IEEE Cases 1999 - Infants Under Pressure

Description

A fictionalized case about an employee who was fired for drawing attention to a safety flaw in a medical product.

Body

Sam Wilson, an experienced engineer was employed by MedTech, a company that made medical equipment.  An important line of products were respirators, used in hospitals.  A colleague of Sam asked him to check out one of these respirators, one designed for infant use. He soon determined that a relief valve intended to protect against overpressure being applied to the infant's lungs was incorrectly placed, so that, under certain circumstances, the infant could experience dangerously high pressure.
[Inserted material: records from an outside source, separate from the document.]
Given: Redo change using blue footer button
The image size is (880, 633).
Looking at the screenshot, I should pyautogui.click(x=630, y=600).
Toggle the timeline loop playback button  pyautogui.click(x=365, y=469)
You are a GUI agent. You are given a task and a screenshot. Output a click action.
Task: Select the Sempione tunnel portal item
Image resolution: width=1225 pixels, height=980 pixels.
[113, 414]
Correcting the error would not be difficult, since all that was needed was to reposition the relief valve. In similar circumstances in the past, Sam had seen such problems handled with dispatch.  He called the matter to the attention of the appropriate manager and assumed that it would be taken care of.
 
A month or so later (Sam was not directly involved with this particular device) he learned that nothing had been done. Hundreds of these devices were already in use, and Sam was concerned about the increasing likelihood of a tragic event.  He went back to the manager and urged him to take appropriate action.  When the manager fended him off, Sam said that if prompt measures were not taken to correct the problem he would have to report it to the cognizant regulatory agency.  The response of MedTech was to fire Sam.  Apparently the then current president of MedTech did not have the same attitude toward product quality that had been prevalent in the past.
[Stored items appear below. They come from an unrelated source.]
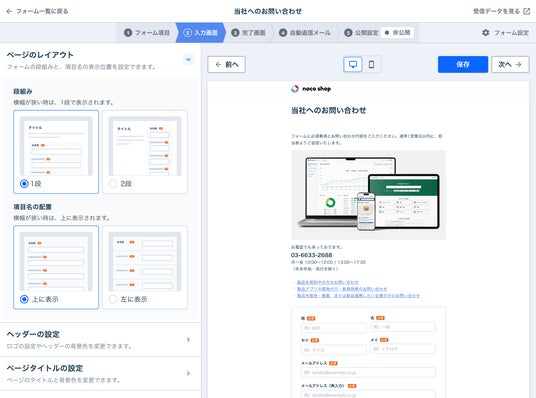Click the form settings gear icon
This screenshot has width=536, height=398.
(x=485, y=33)
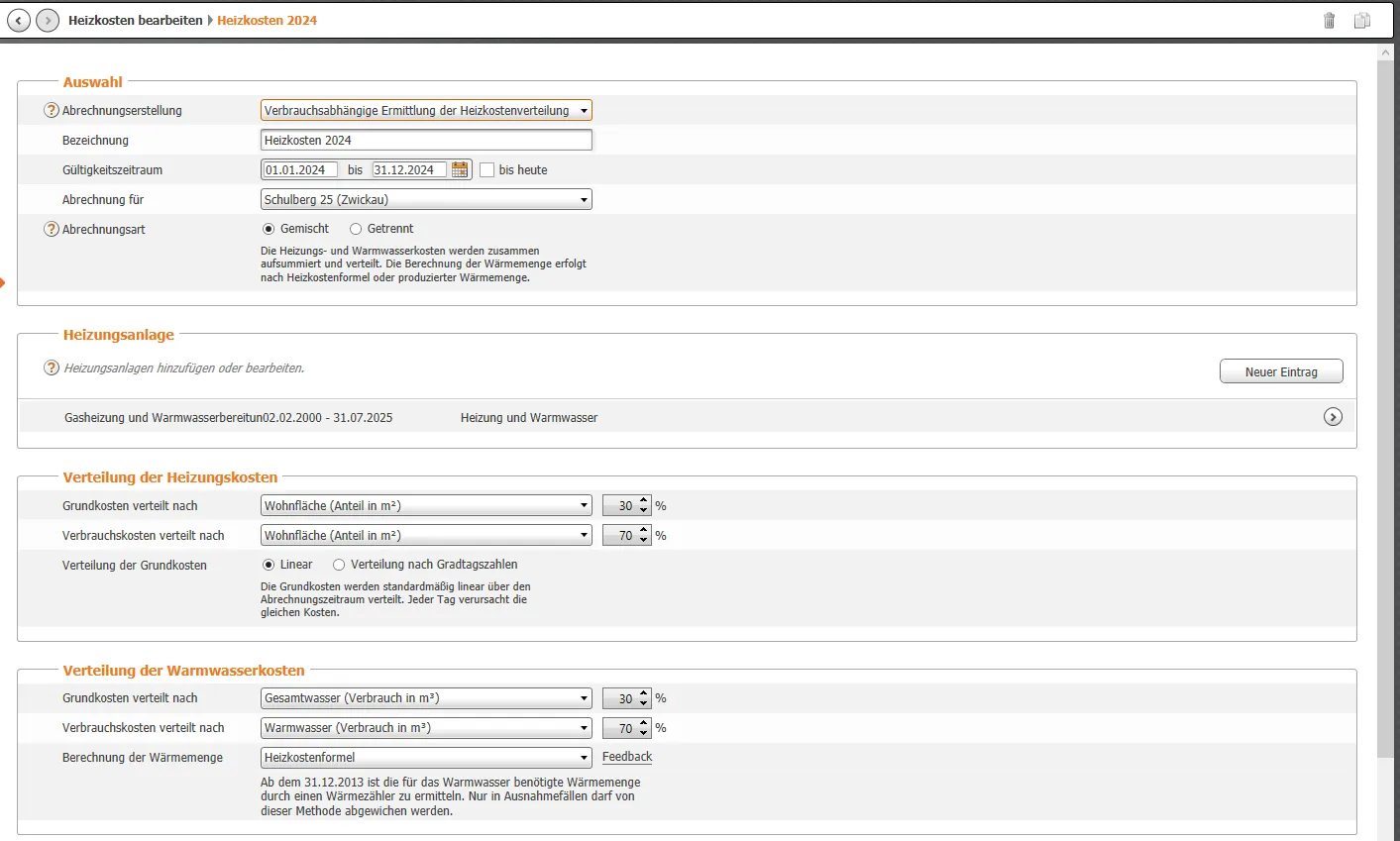Image resolution: width=1400 pixels, height=841 pixels.
Task: Click the forward navigation arrow icon
Action: click(48, 20)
At about the same time, the respirator problem was identified by a physician who had encountered one in hospital practice. Sam brought suit against MedTech for wrongful discharge, claiming that his actions in calling attention to the problem were mandated by the code of ethics that binds professional engineers. Sam is a licensed PE. Various management changes have since occurred and the legal process is slowly moving along.
 
The IEEE Member Conduct Committee recommended that the IEEE file an amicus curiae brief supporting Sam on the principles involved. The IEEE Board of Directors approved such action, which is to be taken at an appropriate point in the legal proceedings.

Abridged Version:


Sam Wilson, an experienced engineer was employed by MedTech, a company that made medical equipment. An important line of products were respirators, used in hospitals. A colleague of Sam asked him to check out one of these respirators, one designed for infant use. He soon determined that a relief valve intended to protect against overpressure being applied to the infant's lungs was incorrectly placed, so that, under certain circumstances, the infant could experience dangerously high pressure. Correcting the error would not be difficult, since all that was needed was to reposition the relief valve. In similar circumstances in the past, Sam had seen such problems handled with dispatch. He called the matter to the attention of the appropriate manager and assumed that it would be taken care of. A month or so later (Sam was not directly involved with this particular device) he learned that nothing had been done. Hundreds of these devices were already in use, and Sam was concerned about the increasing likelihood of a tragic event. He went back to the manager and urged him to take appropriate action. When the manager fended him off, Sam said that if prompt measures were not taken to correct the problem he would have to report it to the cognizant regulatory agency. The response of MedTech was to fire Sam.
 

Questions

  1. Did Sam act appropriately in this situation?
  2. Suppose Sam had been warned ahead of time that complaining about the respirators would get him fired. Should he still have complained?
Notes

Author: Stephen H. Unger, Columbia University.

Presented at the OEC International Conference on Ethics in Engineering and Computer Science, March 1999.